TV advertising along with online pre-roll began in early June after tickets were on sale, with most of the commercials and promos focusing more on the style of the film along with the cast instead of the story itself.
Around the middle of the month the cast members began doing publicity for the movie, including appearances on morning talk shows, additional profiles and press interviews and lots more.
The making of the movie was captured in a featurette that included a look at how Asteroid City was created as a mix of real elements and miniatures along with other elements of the production design. Another focused on the filming of a single sequence involving the characters played by Hawke and Friend. The costume design got its own video as well.
Additional clips came out regularly to offer extended looks at certain elements of the story or characters.
More character posters also came out just days ago.
overall
Much of what’s been executed here is exactly what you’d expect for a Wes Anderson film in terms of visuals and even performances.
What jumps out at me is something I also noticed in the campaigns for other recent movies from the director, especially The French Dispatch a couple years ago.
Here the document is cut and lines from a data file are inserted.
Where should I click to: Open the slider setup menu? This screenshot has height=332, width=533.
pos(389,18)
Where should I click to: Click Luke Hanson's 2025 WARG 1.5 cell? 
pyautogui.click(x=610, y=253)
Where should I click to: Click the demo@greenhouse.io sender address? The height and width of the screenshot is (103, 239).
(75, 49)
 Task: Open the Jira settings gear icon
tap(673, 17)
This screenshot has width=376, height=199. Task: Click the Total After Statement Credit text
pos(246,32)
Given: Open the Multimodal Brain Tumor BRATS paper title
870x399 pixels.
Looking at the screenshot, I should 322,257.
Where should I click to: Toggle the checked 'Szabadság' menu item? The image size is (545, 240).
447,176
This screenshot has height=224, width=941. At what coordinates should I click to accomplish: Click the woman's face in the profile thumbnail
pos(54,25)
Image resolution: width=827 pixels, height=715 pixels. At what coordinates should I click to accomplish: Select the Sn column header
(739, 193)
Specifically that in-person experiential events that bring people into the world created by the director are an increasingly large element of these efforts. That speaks not only to Anderson’s obsession with creating something unique that has to be lived in to some extent but how the style and designs he’s become so well known for dominate the appeal the movies are seen to have for the audience.
picking up the spare
Focus Features released footage of Bill Murray in the film before the part was recast.